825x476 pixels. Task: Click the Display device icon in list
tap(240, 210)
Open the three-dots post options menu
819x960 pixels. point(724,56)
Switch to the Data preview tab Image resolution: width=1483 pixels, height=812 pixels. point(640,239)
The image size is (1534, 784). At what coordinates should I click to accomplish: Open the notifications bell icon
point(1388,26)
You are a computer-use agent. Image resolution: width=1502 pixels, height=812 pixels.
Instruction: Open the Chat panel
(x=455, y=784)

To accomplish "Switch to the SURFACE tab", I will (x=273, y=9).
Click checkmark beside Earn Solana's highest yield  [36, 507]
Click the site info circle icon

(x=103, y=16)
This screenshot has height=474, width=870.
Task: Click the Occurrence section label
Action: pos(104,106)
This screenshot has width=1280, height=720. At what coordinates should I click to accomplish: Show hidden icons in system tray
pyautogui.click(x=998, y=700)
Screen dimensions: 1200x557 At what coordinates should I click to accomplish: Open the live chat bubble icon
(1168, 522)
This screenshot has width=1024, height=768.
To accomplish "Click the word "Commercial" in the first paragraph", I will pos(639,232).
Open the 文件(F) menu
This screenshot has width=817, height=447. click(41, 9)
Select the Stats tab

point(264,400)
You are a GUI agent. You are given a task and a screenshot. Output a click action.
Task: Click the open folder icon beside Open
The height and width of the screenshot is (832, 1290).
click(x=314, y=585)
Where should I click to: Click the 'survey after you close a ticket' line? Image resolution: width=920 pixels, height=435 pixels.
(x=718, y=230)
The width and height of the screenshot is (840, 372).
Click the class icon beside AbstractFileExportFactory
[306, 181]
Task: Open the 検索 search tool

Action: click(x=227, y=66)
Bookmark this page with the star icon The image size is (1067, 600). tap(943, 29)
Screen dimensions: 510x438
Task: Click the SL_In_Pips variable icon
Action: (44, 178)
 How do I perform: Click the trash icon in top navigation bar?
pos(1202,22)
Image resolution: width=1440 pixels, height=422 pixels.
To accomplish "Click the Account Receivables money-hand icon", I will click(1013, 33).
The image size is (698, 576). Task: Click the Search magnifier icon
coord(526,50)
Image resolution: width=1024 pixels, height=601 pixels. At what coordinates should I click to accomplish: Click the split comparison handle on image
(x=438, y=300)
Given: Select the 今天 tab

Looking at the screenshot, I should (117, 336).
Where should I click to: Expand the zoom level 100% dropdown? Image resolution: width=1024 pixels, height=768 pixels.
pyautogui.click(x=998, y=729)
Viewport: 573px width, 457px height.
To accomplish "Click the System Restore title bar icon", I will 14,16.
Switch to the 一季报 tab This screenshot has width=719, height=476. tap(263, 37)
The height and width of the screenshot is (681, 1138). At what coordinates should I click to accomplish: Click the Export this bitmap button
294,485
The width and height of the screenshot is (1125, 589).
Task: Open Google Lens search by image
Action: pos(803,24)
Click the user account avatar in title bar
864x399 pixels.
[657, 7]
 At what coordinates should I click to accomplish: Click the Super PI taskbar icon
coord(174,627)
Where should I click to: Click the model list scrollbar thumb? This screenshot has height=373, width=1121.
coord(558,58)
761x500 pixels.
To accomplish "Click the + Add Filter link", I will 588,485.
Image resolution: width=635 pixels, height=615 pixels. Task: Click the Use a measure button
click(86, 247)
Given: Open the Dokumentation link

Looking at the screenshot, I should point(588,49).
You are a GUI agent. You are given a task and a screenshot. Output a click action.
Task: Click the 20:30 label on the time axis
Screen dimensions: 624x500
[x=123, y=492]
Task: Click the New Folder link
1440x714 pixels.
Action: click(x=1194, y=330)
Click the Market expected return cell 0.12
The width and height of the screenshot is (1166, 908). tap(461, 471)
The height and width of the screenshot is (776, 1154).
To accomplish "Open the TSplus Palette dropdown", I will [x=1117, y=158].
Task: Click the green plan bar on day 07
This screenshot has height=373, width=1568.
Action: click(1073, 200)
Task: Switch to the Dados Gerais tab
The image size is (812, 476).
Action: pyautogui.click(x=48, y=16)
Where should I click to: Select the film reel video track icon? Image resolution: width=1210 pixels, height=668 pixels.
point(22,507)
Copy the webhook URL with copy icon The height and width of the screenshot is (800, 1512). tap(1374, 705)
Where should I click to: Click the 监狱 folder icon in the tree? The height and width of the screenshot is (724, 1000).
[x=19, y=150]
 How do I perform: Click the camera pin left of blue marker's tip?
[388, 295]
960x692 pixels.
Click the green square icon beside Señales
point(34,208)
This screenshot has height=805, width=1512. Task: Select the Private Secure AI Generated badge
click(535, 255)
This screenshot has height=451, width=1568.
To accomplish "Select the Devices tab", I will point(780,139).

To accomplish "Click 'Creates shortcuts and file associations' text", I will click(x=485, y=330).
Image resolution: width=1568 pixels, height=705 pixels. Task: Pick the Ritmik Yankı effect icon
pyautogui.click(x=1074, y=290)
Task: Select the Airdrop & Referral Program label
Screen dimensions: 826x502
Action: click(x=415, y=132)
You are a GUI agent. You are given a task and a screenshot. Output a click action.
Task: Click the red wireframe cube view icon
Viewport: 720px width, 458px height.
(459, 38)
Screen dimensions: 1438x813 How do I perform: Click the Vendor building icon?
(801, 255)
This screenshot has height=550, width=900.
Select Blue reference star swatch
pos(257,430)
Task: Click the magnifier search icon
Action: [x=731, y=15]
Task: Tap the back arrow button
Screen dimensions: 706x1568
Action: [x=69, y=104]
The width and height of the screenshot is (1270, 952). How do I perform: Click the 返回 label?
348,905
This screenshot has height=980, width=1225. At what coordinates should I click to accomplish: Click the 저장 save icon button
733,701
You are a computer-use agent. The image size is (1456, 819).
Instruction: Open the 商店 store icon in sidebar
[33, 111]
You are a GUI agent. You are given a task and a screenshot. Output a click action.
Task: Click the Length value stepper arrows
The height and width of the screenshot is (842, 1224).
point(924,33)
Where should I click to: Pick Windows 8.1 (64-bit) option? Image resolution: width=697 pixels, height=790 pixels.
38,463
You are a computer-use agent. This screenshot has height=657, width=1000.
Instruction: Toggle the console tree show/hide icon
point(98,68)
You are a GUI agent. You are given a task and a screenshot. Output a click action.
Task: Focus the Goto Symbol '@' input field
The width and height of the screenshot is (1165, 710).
##############################
§ **Try it**: Check each line of the records for the word "computer" and extract those that contain it.

§ **Expected answer**:
You are a computer-use agent. Image resolution: width=1502 pixels, height=812 pixels.
You are a computer-use agent. The image size is (1456, 819).
You are a computer-use agent. This screenshot has height=657, width=1000.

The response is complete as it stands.